Creates an InVEST appropriate suffix string given the args dictionary and suffix key. In general, prepends an ‘_’ when necessary and generates an empty string when necessary.

Parameters:
  • args (dict) – the classic InVEST model parameter dictionary that is passed to execute.
  • suffix_key (string) – the key used to index the base suffix.
Returns:

If suffix_key is not in args, or args[‘suffix_key’] is “”

return “”,

If args[‘suffix_key’] starts with ‘_’ return args[‘suffix_key’]

else return ‘_’+`args[‘suffix_key’]`

natcap.invest.utils.prepare_workspace(*args, **kwds)
natcap.invest.utils.sandbox_tempdir(*args, **kwds)

Create a temporary directory for this context and clean it up on exit.

Parameters are identical to those for tempfile.mkdtemp().

When the context manager exits, the created temporary directory is recursively removed.

Parameters:
  • suffix='' (string) – a suffix for the name of the directory.
  • prefix='tmp' (string) – the prefix to use for the directory name.
  • dir=None (string or None) – If a string, a directory that should be the parent directory of the new temporary directory. If None, tempfile will determine the appropriate tempdir to use as the parent folder.
Yields:

sandbox (string) – The path to the new folder on disk.

Returns:

None

natcap.invest.validation module

Common validation utilities for InVEST models.

natcap.invest.validation.CHECK_ALL_KEYS = None

A flag to pass to the validation context manager indicating that all keys should be checked.

class natcap.invest.validation.ValidationContext(args, limit_to)

Bases: object

An object to represent a validation context.

A validation context reduces the amount of boilerplate code needed within an InVEST validation function to produce validation warnings that are consistent with the InVEST Validation API.

is_arg_complete(key, require=False)

Test if a given argument is complete and should be validated.

An argument is complete if:

  • The value associated with key is neither '' or None
  • The key-value pair is in self.args
  • The key should be validated (the key matches the value of self.limit_to or self.limit_to == None)

If the argument is incomplete and require == True, a warning is recorded in the ValidationContext’s warnings list.

Parameters:
  • key (string) – The key to test.
  • require=False (bool) – Whether the parameter is required.
Returns:

A bool, indicating whether the argument is complete.

warn(message, keys)

Record a warning in the internal warnings list.

Parameters:
  • message (string) – The message of the warning to log.
  • keys (iterable) – An iterable of string keys that the message refers to.
natcap.invest.validation.invest_validator(validate_func)

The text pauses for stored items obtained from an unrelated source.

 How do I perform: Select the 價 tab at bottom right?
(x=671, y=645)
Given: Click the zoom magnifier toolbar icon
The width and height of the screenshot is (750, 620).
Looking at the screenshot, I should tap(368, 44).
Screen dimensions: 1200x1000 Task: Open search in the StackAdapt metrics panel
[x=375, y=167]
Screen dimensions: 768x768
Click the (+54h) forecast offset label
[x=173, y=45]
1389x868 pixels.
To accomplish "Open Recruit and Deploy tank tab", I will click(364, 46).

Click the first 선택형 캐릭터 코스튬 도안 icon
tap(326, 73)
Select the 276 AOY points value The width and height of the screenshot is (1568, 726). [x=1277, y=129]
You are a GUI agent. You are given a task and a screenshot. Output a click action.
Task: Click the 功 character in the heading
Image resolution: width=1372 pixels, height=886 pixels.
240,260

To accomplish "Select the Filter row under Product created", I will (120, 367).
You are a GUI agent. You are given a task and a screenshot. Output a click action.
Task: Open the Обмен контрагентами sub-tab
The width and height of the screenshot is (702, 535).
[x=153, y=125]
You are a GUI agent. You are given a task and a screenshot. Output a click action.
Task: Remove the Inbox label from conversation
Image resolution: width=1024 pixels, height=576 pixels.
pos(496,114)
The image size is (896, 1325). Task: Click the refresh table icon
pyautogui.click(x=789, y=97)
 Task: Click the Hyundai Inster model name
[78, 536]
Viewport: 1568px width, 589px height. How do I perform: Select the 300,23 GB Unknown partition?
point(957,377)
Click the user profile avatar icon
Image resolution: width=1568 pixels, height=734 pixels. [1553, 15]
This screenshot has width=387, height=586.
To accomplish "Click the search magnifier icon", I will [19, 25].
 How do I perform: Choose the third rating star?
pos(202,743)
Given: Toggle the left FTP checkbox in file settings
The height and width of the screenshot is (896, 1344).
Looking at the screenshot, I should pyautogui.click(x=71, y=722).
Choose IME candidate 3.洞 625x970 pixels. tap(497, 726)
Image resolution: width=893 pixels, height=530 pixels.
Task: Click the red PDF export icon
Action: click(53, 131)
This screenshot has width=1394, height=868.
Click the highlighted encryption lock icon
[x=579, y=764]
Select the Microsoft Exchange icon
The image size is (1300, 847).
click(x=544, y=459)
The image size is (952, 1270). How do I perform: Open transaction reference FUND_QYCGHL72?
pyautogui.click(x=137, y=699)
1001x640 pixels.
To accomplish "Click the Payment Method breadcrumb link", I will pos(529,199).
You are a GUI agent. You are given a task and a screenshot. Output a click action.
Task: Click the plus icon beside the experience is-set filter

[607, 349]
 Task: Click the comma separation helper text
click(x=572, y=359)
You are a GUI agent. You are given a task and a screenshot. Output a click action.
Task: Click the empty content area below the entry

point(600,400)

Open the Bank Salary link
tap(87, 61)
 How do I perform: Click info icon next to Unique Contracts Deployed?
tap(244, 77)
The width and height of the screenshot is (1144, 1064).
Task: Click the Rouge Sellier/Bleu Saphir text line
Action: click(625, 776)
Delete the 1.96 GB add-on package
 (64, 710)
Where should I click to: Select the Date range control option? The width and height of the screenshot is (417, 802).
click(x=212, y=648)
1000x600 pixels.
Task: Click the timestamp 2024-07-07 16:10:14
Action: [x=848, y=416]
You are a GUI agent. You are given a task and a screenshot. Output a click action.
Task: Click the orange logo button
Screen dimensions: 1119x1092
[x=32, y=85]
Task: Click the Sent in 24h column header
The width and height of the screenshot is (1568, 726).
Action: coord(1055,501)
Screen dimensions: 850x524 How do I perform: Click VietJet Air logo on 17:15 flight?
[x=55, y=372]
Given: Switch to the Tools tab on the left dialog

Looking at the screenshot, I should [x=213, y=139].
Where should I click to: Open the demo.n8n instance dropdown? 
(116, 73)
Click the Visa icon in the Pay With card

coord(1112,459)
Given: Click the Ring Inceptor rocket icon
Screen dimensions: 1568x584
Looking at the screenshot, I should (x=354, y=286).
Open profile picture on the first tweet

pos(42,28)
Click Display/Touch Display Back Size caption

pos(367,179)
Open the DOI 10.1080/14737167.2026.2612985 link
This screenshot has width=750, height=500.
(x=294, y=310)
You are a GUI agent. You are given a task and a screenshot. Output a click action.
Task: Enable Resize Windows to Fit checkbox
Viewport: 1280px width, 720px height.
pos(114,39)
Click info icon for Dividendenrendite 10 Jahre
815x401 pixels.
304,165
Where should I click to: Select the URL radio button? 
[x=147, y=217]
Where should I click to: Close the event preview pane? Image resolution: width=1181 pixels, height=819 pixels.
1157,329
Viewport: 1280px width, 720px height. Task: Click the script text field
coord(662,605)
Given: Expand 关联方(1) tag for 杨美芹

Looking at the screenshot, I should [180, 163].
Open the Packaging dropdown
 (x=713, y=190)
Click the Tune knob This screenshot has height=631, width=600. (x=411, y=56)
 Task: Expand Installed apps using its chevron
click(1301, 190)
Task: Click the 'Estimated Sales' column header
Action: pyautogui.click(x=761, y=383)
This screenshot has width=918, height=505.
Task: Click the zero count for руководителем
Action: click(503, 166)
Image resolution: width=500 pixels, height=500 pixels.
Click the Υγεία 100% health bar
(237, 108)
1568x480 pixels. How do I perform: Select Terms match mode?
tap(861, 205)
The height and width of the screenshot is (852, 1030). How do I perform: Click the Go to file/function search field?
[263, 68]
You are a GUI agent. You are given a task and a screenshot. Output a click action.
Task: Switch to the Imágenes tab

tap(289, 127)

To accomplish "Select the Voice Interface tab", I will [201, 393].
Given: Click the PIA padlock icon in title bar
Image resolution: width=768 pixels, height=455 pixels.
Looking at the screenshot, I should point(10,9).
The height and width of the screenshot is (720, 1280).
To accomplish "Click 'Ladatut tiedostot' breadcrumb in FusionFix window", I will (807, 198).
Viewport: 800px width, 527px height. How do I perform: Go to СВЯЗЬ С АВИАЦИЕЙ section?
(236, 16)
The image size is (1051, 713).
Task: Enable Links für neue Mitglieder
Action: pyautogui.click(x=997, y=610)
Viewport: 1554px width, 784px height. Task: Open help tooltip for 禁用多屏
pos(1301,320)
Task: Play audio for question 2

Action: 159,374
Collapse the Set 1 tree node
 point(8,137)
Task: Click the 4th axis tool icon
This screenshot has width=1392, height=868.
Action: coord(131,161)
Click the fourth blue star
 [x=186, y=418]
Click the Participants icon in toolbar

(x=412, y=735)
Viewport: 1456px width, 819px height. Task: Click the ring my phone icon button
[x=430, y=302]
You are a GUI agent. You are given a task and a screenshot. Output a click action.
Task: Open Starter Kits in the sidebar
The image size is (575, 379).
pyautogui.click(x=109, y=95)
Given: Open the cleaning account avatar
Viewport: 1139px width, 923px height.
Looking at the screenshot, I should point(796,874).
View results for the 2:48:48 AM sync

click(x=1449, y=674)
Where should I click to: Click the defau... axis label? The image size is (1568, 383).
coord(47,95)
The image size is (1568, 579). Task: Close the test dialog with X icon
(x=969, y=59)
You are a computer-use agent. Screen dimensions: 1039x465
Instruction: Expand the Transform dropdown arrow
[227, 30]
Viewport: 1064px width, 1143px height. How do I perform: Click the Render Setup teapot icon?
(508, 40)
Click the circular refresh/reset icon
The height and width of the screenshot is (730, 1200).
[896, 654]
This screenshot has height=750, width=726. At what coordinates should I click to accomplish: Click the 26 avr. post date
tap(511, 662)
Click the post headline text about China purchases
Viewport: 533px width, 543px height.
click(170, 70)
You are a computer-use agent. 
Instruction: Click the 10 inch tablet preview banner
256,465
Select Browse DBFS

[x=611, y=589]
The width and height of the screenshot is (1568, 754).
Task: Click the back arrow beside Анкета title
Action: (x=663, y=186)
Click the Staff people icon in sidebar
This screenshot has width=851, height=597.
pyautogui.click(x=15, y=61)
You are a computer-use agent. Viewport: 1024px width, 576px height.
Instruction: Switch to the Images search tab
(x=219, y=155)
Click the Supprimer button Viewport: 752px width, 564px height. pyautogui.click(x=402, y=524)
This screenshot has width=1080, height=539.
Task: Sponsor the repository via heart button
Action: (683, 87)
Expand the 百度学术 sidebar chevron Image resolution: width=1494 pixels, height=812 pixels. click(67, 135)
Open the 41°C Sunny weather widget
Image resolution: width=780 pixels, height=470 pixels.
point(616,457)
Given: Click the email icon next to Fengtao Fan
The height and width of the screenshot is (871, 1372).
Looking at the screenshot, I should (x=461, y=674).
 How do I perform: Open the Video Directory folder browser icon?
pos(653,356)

Decorator to enforce characteristics of validation inputs and outputs.

Attributes of inputs and outputs that are enforced are:

  • args parameter to validate must be a dict

  • limit_to parameter to validate must be either None or a string (str or unicode) that exists in the args dict.

  • All keys in args must be strings

  • Decorated validate func must return a list of 2-tuples, where each 2-tuple conforms to these rules:

    • The first element of the 2-tuple is an iterable of strings. It is an error for the first element to be a string.
    • The second element of the 2-tuple is a string error message.
Raises:AssertionError when an invalid format is found.

Example

from natcap.invest import validation @validation.invest_validator def validate(args, limit_to=None):

# do your validation here

Module contents

init module for natcap.invest.

natcap.invest.local_dir(source_file)

Return the path to where source_file would be on disk.

If this is frozen (as with PyInstaller), this will be the folder with the executable in it. If not, it’ll just be the foldername of the source_file being passed in.